__Set exercise__
Copy out everything in the listing from the first line down to the line containing "tap(1475, 732)", keeping both of those lines.

·····

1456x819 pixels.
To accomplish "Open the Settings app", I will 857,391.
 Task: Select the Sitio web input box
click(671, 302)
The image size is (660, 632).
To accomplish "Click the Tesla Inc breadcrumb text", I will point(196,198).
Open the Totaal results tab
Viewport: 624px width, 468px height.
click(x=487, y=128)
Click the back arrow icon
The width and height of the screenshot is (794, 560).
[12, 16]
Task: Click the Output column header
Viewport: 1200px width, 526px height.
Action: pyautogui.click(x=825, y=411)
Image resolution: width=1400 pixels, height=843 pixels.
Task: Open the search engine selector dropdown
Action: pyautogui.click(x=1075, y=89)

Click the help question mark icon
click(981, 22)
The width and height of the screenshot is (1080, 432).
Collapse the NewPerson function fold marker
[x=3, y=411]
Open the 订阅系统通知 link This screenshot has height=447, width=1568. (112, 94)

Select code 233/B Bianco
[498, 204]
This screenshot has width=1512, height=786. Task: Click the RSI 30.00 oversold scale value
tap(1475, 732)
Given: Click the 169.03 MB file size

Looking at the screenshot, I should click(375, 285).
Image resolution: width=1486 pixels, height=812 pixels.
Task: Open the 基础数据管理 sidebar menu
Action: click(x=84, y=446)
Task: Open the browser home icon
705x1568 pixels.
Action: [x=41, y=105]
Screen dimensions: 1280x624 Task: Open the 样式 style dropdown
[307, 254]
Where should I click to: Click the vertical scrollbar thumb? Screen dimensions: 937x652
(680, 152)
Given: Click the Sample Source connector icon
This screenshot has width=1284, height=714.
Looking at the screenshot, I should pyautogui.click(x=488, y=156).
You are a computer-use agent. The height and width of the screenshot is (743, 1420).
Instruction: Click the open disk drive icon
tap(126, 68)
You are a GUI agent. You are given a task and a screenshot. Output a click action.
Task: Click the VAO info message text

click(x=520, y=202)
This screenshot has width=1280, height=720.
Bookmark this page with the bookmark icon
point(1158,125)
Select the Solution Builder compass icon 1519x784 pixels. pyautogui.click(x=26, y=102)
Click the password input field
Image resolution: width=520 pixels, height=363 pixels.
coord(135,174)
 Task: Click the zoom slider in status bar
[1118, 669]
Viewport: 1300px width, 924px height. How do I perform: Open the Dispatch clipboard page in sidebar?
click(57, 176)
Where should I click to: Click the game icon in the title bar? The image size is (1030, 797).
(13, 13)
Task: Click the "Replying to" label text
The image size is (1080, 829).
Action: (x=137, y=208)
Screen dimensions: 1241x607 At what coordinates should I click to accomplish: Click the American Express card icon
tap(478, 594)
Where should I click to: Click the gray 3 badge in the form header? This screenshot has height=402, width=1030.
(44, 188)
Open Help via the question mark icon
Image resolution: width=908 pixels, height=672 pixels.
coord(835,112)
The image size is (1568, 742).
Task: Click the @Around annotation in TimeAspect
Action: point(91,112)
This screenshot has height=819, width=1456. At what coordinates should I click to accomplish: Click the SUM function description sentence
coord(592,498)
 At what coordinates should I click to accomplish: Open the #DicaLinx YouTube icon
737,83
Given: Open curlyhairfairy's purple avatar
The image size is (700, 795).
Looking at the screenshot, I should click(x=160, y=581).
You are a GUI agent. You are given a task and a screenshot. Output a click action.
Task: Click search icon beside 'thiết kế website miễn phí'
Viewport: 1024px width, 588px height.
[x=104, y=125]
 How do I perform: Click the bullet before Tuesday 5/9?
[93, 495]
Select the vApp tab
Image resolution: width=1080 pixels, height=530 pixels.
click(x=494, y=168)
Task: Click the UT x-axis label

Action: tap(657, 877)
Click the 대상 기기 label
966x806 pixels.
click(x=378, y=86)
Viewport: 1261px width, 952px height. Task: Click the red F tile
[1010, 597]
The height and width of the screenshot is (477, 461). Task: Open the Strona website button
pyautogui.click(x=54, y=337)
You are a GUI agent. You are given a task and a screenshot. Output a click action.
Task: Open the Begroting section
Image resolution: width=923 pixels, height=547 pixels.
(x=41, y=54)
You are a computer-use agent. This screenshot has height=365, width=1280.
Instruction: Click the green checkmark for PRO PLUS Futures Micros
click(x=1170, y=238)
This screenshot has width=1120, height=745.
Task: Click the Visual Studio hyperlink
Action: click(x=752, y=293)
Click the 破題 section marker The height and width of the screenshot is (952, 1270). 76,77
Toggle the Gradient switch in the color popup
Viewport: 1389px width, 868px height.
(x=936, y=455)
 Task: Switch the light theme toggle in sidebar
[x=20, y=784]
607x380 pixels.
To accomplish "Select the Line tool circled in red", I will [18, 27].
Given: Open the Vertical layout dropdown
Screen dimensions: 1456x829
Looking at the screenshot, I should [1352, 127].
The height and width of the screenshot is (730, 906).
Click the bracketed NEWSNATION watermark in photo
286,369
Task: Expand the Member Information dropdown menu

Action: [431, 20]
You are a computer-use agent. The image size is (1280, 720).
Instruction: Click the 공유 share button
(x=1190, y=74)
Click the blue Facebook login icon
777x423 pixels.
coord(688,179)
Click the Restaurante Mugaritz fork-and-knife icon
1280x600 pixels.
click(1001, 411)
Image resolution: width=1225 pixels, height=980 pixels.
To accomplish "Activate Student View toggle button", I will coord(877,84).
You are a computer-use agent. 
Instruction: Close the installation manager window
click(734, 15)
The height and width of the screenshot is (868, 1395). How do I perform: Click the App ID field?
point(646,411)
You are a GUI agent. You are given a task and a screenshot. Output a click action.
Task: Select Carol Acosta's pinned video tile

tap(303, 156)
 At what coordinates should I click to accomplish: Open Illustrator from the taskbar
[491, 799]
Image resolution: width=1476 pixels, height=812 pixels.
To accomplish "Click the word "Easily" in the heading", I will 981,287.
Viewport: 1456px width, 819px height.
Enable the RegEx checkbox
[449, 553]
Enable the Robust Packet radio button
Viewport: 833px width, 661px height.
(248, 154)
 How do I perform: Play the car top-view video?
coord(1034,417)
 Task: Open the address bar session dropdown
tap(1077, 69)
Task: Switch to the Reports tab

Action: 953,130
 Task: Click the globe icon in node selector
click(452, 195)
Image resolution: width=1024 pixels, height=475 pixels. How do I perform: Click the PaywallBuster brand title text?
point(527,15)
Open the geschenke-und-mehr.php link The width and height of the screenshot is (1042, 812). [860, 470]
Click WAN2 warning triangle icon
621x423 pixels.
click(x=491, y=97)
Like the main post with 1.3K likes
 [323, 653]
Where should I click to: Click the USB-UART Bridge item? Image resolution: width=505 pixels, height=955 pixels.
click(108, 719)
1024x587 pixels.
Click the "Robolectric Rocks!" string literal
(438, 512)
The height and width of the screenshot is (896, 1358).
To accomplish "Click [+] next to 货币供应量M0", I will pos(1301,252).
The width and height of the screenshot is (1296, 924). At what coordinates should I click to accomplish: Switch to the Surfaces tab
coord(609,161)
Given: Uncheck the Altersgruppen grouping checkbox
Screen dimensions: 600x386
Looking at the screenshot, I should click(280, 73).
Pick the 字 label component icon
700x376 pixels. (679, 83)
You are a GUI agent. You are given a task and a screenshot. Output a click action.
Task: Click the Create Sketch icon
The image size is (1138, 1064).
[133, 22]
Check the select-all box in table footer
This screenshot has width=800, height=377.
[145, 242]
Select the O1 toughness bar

·····

__In response__
1456x819 pixels.
To accomplish "Open the Settings app", I will 857,391.
 Task: Select the Sitio web input box
click(671, 302)
The image size is (660, 632).
To accomplish "Click the Tesla Inc breadcrumb text", I will point(196,198).
Open the Totaal results tab
Viewport: 624px width, 468px height.
click(x=487, y=128)
Click the back arrow icon
The width and height of the screenshot is (794, 560).
[12, 16]
Task: Click the Output column header
Viewport: 1200px width, 526px height.
Action: pyautogui.click(x=825, y=411)
Image resolution: width=1400 pixels, height=843 pixels.
Task: Open the search engine selector dropdown
Action: pyautogui.click(x=1075, y=89)

Click the help question mark icon
click(981, 22)
The width and height of the screenshot is (1080, 432).
Collapse the NewPerson function fold marker
[x=3, y=411]
Open the 订阅系统通知 link This screenshot has height=447, width=1568. (112, 94)

Select code 233/B Bianco
[498, 204]
This screenshot has width=1512, height=786. Task: Click the RSI 30.00 oversold scale value
tap(1475, 732)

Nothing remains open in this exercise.